Study Design and Sample Preparation

We tested 124 blood culture samples that were positive for various gram-negative bacteria collected from four tertiary hospitals (Seoul National University Bundang Hospital, Seoul National University Hospital, Seoul Medical Center, and Chungnam National University Hospital) from December 2014 to October 2015. Among 124 specimens, 82 random samples were collected into BacT/ALERT FAN aerobic and anaerobic culture bottles (bioMérieux, Marcy l'Etoile, France), and 42 samples were collected into BACTEC Plus Aerobic/F and Anaerobic/F culture bottles (Becton Dickinson, Sparks, MD). The culture bottles were incubated in a BacT/ALERT 3D system (bioMérieux) or BACTEC FX system (Becton Dickinson) until the samples were positive for microbial growth, according to the manufacturer's instructions. This study complied with the Declaration of Helsinki and was approved by the Institutional Review Board of Seoul National University Bundang Hospital (IRB number B-1404-248-301).

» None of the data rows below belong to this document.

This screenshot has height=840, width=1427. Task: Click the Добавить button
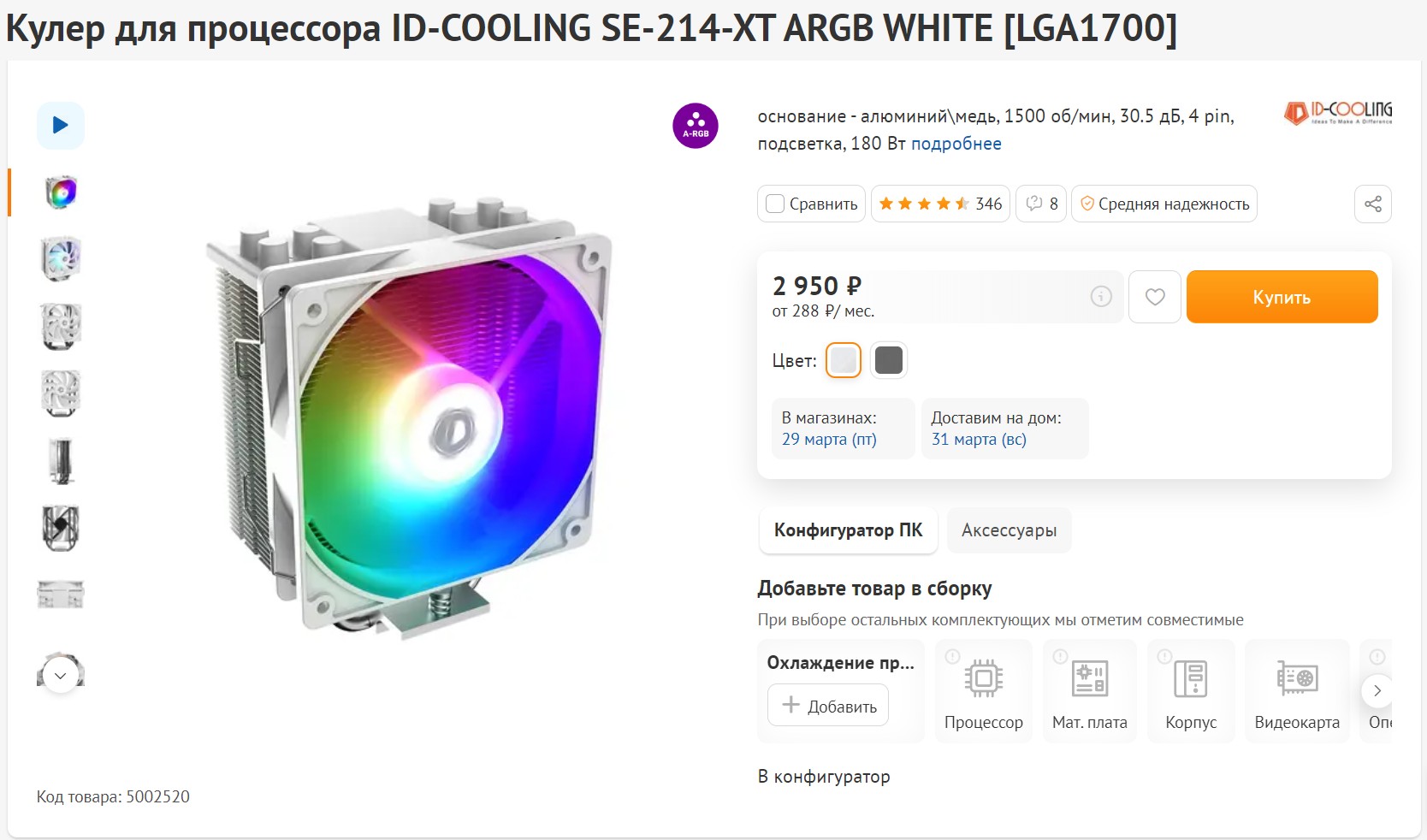[x=827, y=706]
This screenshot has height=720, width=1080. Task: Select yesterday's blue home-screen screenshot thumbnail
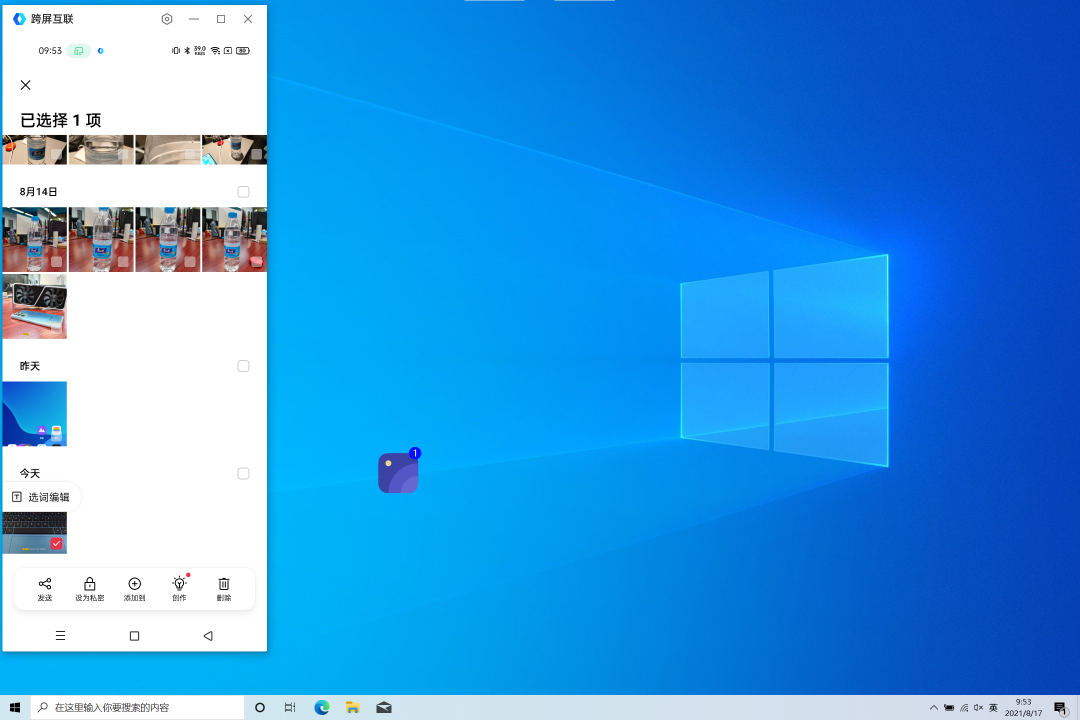click(x=35, y=413)
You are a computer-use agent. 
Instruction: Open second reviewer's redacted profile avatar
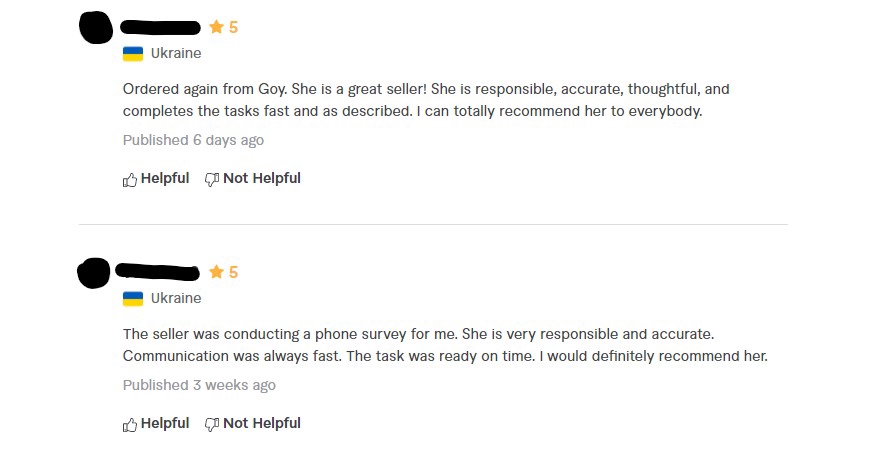(x=94, y=273)
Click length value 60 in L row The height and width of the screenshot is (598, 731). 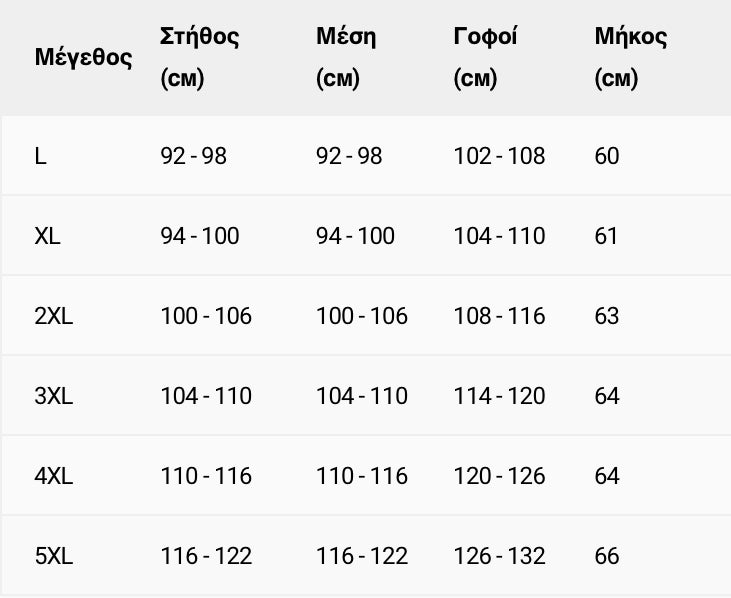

BC-GN Test Procedure and Interpretation of Results

For a total of 124 samples, BC-GN tests were performed according to the manufacturer's protocol. When the culture system reported growth of bacteria, Gram staining was performed. Then, 1 mL of each blood culture was transferred to a tube and centrifuged at 3,000 rpm for 2 minutes. The resultant supernatants (350 μL) were transferred to a tube for the BC-GN assay. The 350-μL blood culture medium samples were transferred to an extraction tray, and standard procedures were followed. After the reaction was completed, microarray images were captured and interpreted, and the results are reported according to the system's interpretation algorithm. The BC-GN microarray contains hexaplicate spots for each target as well as several control spots, including two internal controls—IC1 (process control) and IC2 (hybridization control)—and negative and background control spots.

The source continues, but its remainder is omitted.